After 12 years of follow-up, among patients without lymph node involvement, those with high BCI had a 98% increased risk of distant recurrence compared to those with low BCI. A similar increase was observed in patients whose cancer had spread to one to three lymph nodes.
Among patients with low H/I ratio, adding OFS to exemestane or tamoxifen resulted in reduced risk of recurrence after 12 years compared to treatment with tamoxifen alone (11.6% and 7.3%, respectively).
The predictive benefit of the H/I ratio was observed regardless of age, lymph node involvement, and receipt of chemotherapy.
“Previously, high H/I ratio has been shown to predict which patients benefit from longer durations of endocrine therapy, which could indicate sensitivity to such therapy.

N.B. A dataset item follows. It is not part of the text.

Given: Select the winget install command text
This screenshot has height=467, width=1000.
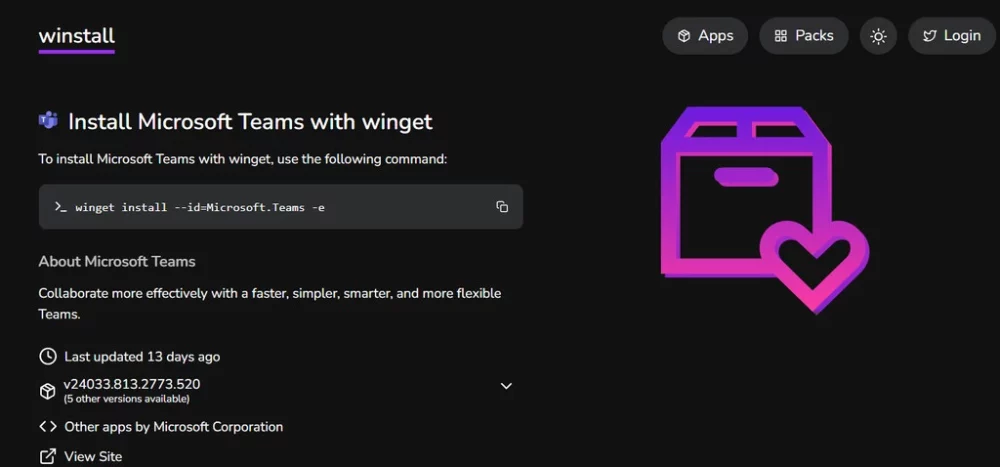Looking at the screenshot, I should pos(200,207).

However, benefiting from OFS may not be related to endocrine sensitivity,” Professor O’Regan said.
“It is possible that patients with endocrine-resistant cancers may benefit more from OFS, which could explain our findings.”
“If validated, the H/I ratio may be useful to determine which premenopausal patients require OFS, thereby avoiding additional toxicity in those who are unlikely to benefit,” she added.
A limitation of this study is the small sample size. “Larger numbers are needed to validate our findings,” O’Regan said.
This study was funded by Biotheranostics. O’Regan served as an advisor for Biotheranostics, Novartis, AstraZeneca, and Pfizer.